In fact, while doing the interview at Keystone, Plant Manager Klassen took me to one of their breeder farms where they are testing breeders in colony cages in the same barn as breeders in a conventional layout.
Farm manager Klaas Geisbrecht explained that the Specht colony cages had been in use for seven weeks at that time and hatching eggs produced in the cages were first set in early February.
The breeder barn is 172’ long, but split into two sections by a mesh partition. One row of Specht colony cages takes up about 1/4 of the west side of the barn. There are 44 females plus four breeder males in each cage which are stacked three tiers high.
“If we converted this breeder barn to all colony cages, we could install five rows and double the barn capacity to over 11,000 breeders, compared to the 5,800 it could hold with a slatted floor” Geisbrecht said.
Born in England but raised in Canada, Kevin Duddridge has been a Keystone employee for the past 16 years, the last nine as General Manager. Hired in 1983 with a degree in Poultry Science, Kevin was sent back to school in 1989 on a part-time basis, to earn a business degree, which he completed in 1995.
Duddridge explained that Keystone’s sales force is headed by Calvin Egg. “He’s been Keystone’s Sales Manager for the last 13 years. Having a built-in competitive advantage in the form of his surname, Calvin has successfully positioned Keystone as the largest leghorn hatchery in Canada in terms of volume.
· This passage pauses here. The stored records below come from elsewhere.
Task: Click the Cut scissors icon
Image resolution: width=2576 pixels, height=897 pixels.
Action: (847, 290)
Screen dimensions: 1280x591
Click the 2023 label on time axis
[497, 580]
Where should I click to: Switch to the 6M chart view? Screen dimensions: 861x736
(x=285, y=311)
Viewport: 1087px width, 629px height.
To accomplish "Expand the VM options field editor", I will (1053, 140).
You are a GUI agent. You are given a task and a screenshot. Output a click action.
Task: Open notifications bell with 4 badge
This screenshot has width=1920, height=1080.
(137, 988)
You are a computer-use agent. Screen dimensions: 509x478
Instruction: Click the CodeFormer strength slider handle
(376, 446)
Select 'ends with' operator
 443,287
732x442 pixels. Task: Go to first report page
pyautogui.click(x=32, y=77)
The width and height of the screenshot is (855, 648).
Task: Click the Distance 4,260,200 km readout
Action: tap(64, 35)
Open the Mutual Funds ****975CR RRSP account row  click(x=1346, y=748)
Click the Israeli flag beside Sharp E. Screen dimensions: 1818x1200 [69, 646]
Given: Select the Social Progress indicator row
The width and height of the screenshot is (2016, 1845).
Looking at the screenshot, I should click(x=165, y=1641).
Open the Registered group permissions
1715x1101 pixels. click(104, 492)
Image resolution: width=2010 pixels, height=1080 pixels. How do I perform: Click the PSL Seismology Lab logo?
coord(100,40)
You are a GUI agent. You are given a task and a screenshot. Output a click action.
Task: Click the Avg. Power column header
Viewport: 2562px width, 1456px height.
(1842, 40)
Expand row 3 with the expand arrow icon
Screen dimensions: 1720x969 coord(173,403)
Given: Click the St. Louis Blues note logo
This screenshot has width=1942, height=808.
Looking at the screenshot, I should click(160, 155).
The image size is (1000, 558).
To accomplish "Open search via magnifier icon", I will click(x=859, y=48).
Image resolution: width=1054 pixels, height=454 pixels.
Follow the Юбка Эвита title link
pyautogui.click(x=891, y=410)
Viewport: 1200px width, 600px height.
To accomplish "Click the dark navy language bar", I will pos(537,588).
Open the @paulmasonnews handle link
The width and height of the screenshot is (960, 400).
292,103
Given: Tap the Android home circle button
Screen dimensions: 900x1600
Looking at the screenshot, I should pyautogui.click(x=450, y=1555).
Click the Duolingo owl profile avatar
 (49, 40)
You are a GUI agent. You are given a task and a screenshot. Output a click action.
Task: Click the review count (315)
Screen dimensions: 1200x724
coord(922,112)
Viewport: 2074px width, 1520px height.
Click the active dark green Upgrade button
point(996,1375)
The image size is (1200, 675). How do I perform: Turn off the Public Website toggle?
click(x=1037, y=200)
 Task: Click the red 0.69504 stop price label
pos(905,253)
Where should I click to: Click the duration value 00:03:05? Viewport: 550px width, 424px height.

He and his sales force deserve special recognition for getting us to this point.”
Working under Calvin’s direction are Gilbert Therrien and Gillie Dedrick. “Gilbert has been serving us in Canada for the past nine years and Gillie has looked after our interests in the upper Midwest states for a number of years.”
Having people able to cover all the bases as they do, including sales, production, and financial management, Keystone feels that they are well positioned with a young, aggressive and well trained management team.
Kevin Duddridge stated that the Keystone team is committed to customer excellence and defined that by saying, “If our customers are not realizing the birds’ full genetic potential in the form of bottom line financial performance, then we don’t deserve their business. The job of our sales technicians is to facilitate this objective.” Duddridge added, “We are working towards continued improvements in: customer performance, genetic excellence, production efficiency and lower prices.”
His final comment during our interview was, “The status quo is never an option for us.”